Re: Partition-wise join for join between (declaratively) partitioned tables

From: Rafia Sabih <rafia(dot)sabih(at)enterprisedb(dot)com>
To: Ashutosh Bapat <ashutosh(dot)bapat(at)enterprisedb(dot)com>
Cc: Robert Haas <robertmhaas(at)gmail(dot)com>, Amit Langote <Langote_Amit_f8(at)lab(dot)ntt(dot)co(dot)jp>, Rajkumar Raghuwanshi <rajkumar(dot)raghuwanshi(at)enterprisedb(dot)com>, pgsql-hackers <pgsql-hackers(at)postgresql(dot)org>
Subject: Re: Partition-wise join for join between (declaratively) partitioned tables
Date: 2017-07-19 04:24:12
Message-ID: CAOGQiiNwEZ3hepxCAYL5pxvHMTQWfY-8x1R3dAxS=HRUrVG0vA@mail.gmail.com
Views: Raw Message | Whole Thread | Download mbox
Thread:
Lists: pgsql-hackers

On Fri, Jul 14, 2017 at 12:32 PM, Ashutosh Bapat <
ashutosh(dot)bapat(at)enterprisedb(dot)com> wrote:
>
>
> Here's revised patch set with only 0004 revised. That patch deals with
> creating multi-level inheritance hierarchy from multi-level partition
> hierarchy.
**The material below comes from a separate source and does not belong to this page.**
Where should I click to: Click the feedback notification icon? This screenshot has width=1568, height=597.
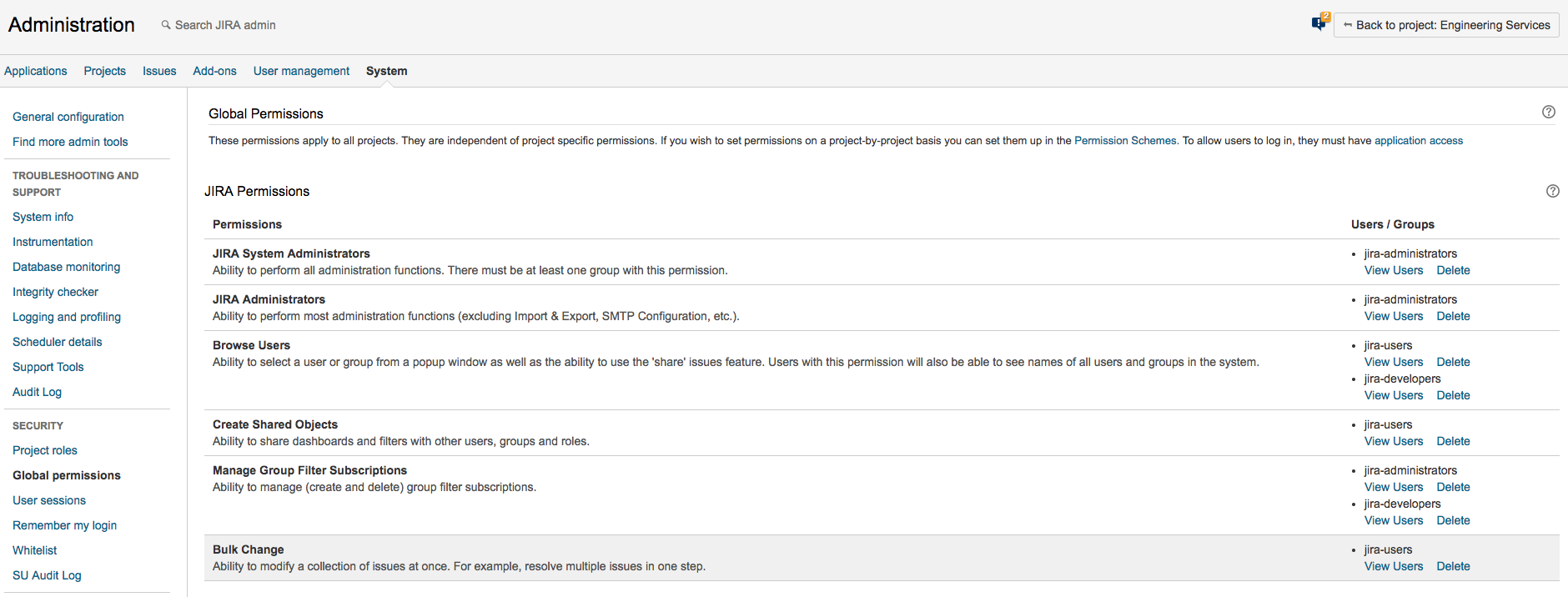(x=1319, y=23)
The original logic of recursively calling
> inheritance_planner()'s guts over the inheritance hierarchy required
> that for every such recursion we flatten many lists created by that
> code. Recursion also meant that root->append_rel_list is traversed as
> many times as the number of partitioned partitions in the hierarchy.
> Instead the revised version keep the iterative shape of
> inheritance_planner() intact, thus naturally creating flat lists,
> iterates over root->append_rel_list only once and is still easy to
> read and maintain.
>
On testing this patch for TPC-H (for scale factor 20) benchmark I found a
regression for Q21, on head it was taking some 600 seconds and with this
patch it is taking 3200 seconds. This comparison is on the same partitioned
database, one using the partition wise join patch and other is without it.
The execution time of Q21 on unpartitioned head is some 300 seconds. The
explain analyse output for each of these cases is attached.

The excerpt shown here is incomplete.